А зачем ему легкую жизнь устраивать? Легкую жизнь зрителю устраивают практически все. Разве мало смешного в современном кинематографе? Особенно в российском. Я уж не говорю про телевидение – там и ниже пояса, и ниже плинтуса. Должен же кто-то хотя бы пытаться говорить иначе – без ужимок и подмигиваний.

• Книга Уильяма Сарояна, по которой поставлен фильм, называется “Кое-что смешное”, и заканчивается смехом – правда, отчаянным, истерическим. В “Изгнании” этого финала нет.

Не знаю, я смотрю на эту историю как на трагедию. А в “Короле Лире” есть юмор?

• Там есть шут, а в “Гамлете” могильщик.

Мне шутки того шута не кажутся смешными. А в Древней Греции? “Царь Эдип”? Возьмите любую пьесу Софокла – ничего смешного.

• По Борхесу, существуют всего четыре истории. И у вас так – античность, Ветхий Завет, Новый Завет…

Да, это любимая моя новелла у Борхеса. Ведь один из сюжетов у Борхеса так и называется – “История возвращения”. Самая туманная для меня история – первая, история осады крепости.

Самая любимая – четвертая: стая птиц, которые летели к богу Симургу, а потом поняли, что они все вместе и есть Симург.

• Вы первым в новой России сделали конвертируемое кино. А у вас есть свое объяснение, почему конвертируются именно ваши фильмы? Казалось бы, вневременные и внепространственные притчи перестали быть модными в мировом кино лет двадцать назад – после смерти Тарковского и ухода Бергмана из профессии. Это не было осознанным решением или стратегией – “нужно сделать конвертируемое кино”. “Возвращение” было дерзанием, попыткой. На площадке мы шутили: “Ваня, будешь так играть – на Каннскую лестницу тебе не взойти”. Это было фигурой речи, не более. Когда фильм отобрали на фестиваль, мы обалдели: “Правда, по Каннской лестнице не пойдешь… Пойдешь по Венецианской”.

Для меня всегда идеалом были европейские фильмы. Мои стиль, взгляд, манера до некоторой степени заимствованы оттуда. Я совершаю бегство от бытовой и социальной среды, и невольно попадаю в территорию большего поля воздействия. Для меня важен катарсис, и я ищу его в более универсальной среде. Мне не верят, но у меня действительно нет такой цели – быть востребованным там, а не здесь. Просто я считаю, что надо перестать мыслить категориями российского проката. Я делаю и буду делать такое кино, которое хочу делать, и не представляю, какими будут мои дивиденды.

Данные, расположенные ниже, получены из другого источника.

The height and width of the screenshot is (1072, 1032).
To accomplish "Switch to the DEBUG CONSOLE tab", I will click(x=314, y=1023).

Следующей после “Изгнания” работой Звягинцева стала девятиминутная короткометражка “Апокриф” в международном альманахе “Нью-Йорк, я люблю тебя”. Продюсеры, заказавшие фильм, в итоге решили не включать его в финальную монтажную версию сборника – фокус-группы сочли сегмент Звягинцева слишком загадочным, многозначительным и невнятным. В этом – еще один контраргумент для тех, кто уверен, будто Звягинцев снимает кино “на потребу Западу”: неадекватная продюсерскому замыслу парадоксальность и глубина мини-фильма выводит его за границы общего ряда – как находится за этими границами на общем фестивальном или прокатном фоне сам режиссер.

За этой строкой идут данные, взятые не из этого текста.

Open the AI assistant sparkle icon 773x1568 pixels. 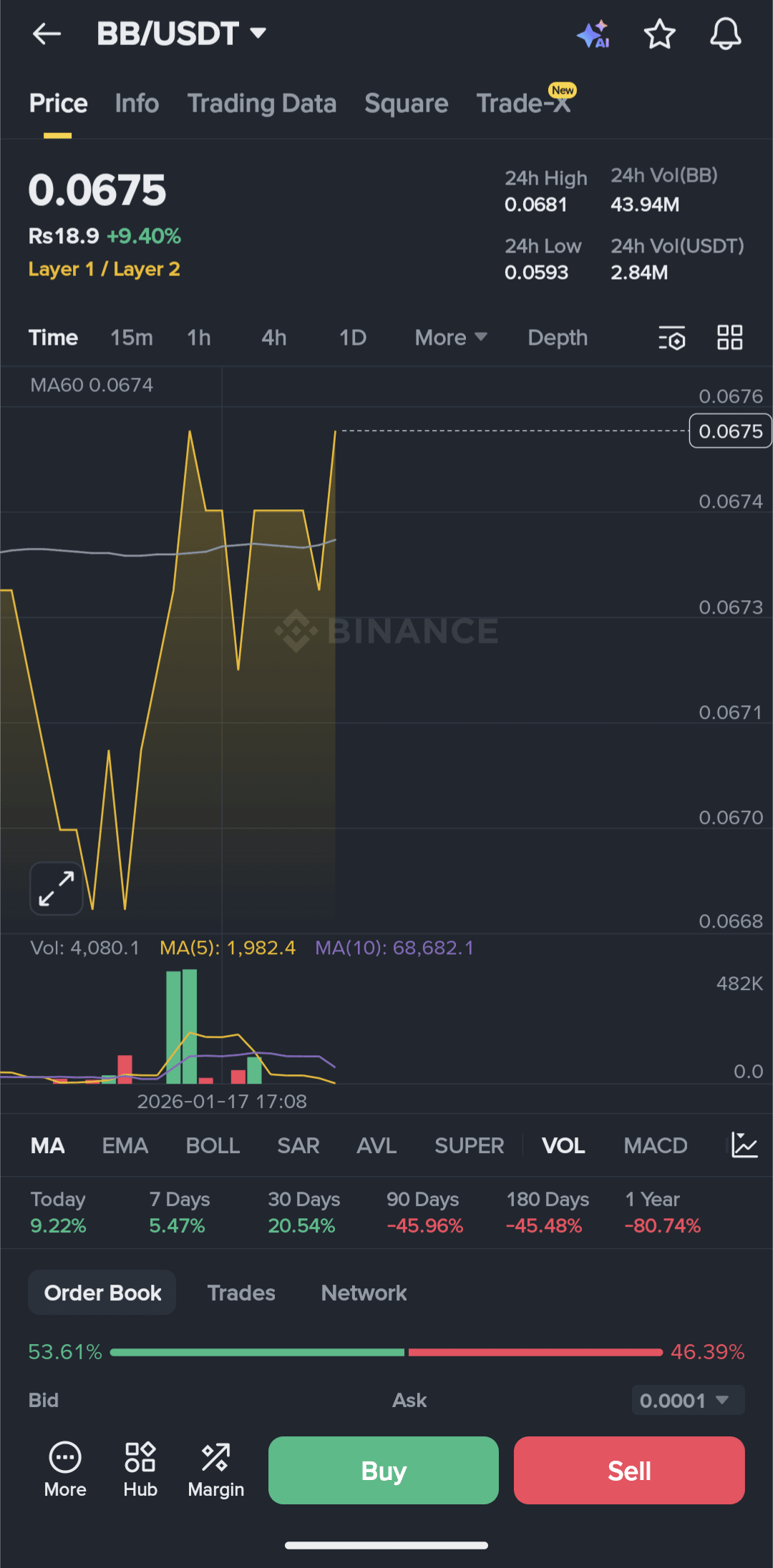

Парень получает от отца, с которым не живет, видеокамеру – не в подарок, а взаймы, на пару дней. Случайно поймав в объектив пару на мосту, он следит за расставанием мужчины и женщины. Потом едет в метро и увеличивает отснятую картинку, пытаясь (безуспешно) читать по губам; находит на скамейке книгу, забытую женщиной. Это “Пейзаж с наводнением” Иосифа Бродского, а фото – снимок поэта в арке того самого дома, где подросток встречался с отцом. “Здесь жил Бродский?”, – спрашивала туристка через минуту после встречи с родителем у героя фильма, а тот вежливо отвечал: “Понятия не имею, о ком вы говорите”. Листая книгу на незнакомом языке, он не слышит голоса, читающего за кадром перевод Бродского из Одена:

Созвездья погаси и больше не смотриВверх. Упакуй луну и солнце разбери,Слей в чашку океан, лес чисто подмети.Отныне ничего в них больше не найти.

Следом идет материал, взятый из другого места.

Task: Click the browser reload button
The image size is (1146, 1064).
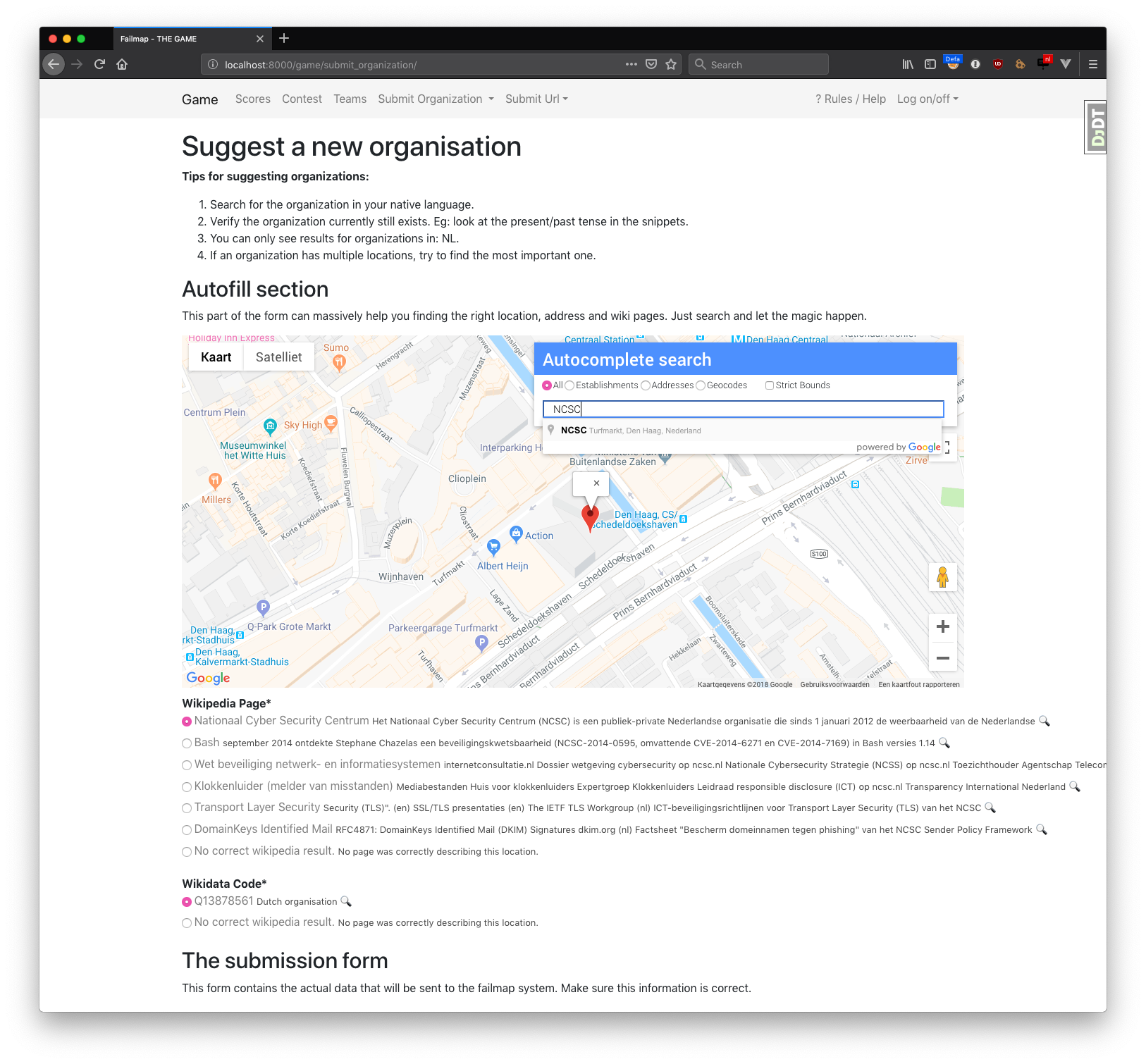Action: [99, 64]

Как не понимал герой слов расстающихся любовников – произносивших по воле Звягинцева текст из кортасаровской “Игры в классики” (“видеоувеличение” – оммаж Антониони, умершего незадолго до съемок). Как не понимает невольной рифмы – тех черных свай, что торчат у моста в Квинсе и попадают в объектив его видеокамеры, вдруг напоминая о венецианском пейзаже, столь дорогом Бродскому и принесшем двух “Золотых Львов” Звягинцеву. Все связано так тесно, так нераздельно, что сама необходимость понимания отменяется за ненадобностью. Зрителю остается интуиция, фантазия и небольшой шанс узнать отзвук чего-то знакомого, увидеть в происходящем хоть на секунду свое случайное отражение.

Головокружение: Дюмон

“Фландрия”, 2006

В 1999 году мало кому известный за пределами Франции (там-то его уже успели наградить рядом призов за дебютную “Жизнь Иисуса”) режиссер Бруно Дюмон одержал в Каннах беспрецедентную победу. Его второй фильм “Человечность”, несмотря на прохладный прием у зрителей, был удостоен трех престижнейших наград: Гран-при и призов за лучшие роли, мужскую и женскую. Причем актеры-лауреаты были непрофессионалами, что можно было заметить даже по их поведению на сцене каннского фестивального дворца. Скандал.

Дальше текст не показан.